El xilófono tiene origen asiático, y el primer modelo constaba de una serie de barras de madera unidas a una calabaza seca. A pesar de que se le conozca desde el 2000 A.C., el xilófono ganó popularidad durante la primer mitad del siglo XX, cuando aparecía en actos de teatros y ensambles de jazz. Existen de varios materiales, esto depende del lugar de fabricación de dicho instrumento.

Los xilófonos se han utilizado en clases musicales para que los niños comiencen a desarrollar el gusto por el instrumento de percusión, que cuenta con un timbre más vivo de la marimba. Éste se puede crear en casa de una manera divertida y colorida, ya sea para los niños o sólo para matar el tiempo experimentando con la música. A continuación, te explicamos cómo crear un xilófono de colores.
Se necesita:
Agua
Vasos de cristal
Colorante vegetal
Cuchara de madera
1. Sobre una superficie plana ordena los vasos en línea recta en la que los vasos estén casi tocándose los unos con los otros.

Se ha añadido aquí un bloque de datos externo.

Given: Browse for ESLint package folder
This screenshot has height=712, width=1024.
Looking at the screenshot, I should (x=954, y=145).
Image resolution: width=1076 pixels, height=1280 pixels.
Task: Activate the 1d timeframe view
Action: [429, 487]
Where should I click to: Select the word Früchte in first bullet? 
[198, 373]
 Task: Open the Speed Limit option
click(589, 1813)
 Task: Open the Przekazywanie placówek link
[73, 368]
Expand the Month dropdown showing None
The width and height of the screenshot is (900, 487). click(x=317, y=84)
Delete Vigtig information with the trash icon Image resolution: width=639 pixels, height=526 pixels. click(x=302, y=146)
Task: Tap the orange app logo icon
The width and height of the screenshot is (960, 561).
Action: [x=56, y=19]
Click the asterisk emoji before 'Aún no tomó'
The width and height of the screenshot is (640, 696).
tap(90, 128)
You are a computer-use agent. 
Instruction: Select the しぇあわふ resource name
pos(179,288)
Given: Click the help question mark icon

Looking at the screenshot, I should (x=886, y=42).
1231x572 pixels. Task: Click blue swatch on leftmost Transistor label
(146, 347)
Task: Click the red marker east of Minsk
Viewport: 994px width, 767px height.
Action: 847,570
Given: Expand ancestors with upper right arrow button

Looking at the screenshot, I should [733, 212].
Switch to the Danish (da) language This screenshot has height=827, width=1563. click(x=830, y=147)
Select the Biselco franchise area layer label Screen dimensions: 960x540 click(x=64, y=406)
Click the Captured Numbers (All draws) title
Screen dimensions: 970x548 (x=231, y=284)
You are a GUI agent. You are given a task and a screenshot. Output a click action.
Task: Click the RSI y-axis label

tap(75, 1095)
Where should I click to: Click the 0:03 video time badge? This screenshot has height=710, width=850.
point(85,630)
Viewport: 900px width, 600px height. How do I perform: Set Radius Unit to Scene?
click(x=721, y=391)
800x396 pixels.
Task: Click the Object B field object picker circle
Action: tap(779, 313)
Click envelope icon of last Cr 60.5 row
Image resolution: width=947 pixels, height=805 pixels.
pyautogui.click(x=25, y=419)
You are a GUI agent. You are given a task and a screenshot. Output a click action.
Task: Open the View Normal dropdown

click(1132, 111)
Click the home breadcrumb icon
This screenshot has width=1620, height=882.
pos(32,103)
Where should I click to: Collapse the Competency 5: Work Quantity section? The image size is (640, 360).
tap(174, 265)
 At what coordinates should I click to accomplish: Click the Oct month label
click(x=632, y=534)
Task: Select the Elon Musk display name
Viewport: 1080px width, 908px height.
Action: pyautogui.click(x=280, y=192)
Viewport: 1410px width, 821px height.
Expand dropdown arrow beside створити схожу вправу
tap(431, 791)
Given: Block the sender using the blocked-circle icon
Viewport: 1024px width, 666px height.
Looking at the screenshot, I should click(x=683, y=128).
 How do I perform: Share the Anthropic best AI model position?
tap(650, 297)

2. Llena una jarra con agua y llévala al lugar donde ordenaste los vasos. El primer vaso deberá ser el más lleno y debes disminuir la cantidad de agua gradualmente hasta llegar al último vaso para que logras producir sonidos diferentes.

3. En cada vaso añade unas gotas de colorante, cada uno debe tener un color diferente.

4. Finalmente con una cuchara de madera o palillos chinos comienza a tocar tu xilófono de colores. Puedes probar para ver los diferentes sonidos que reproduce cada vaso, tocando en diferente orden.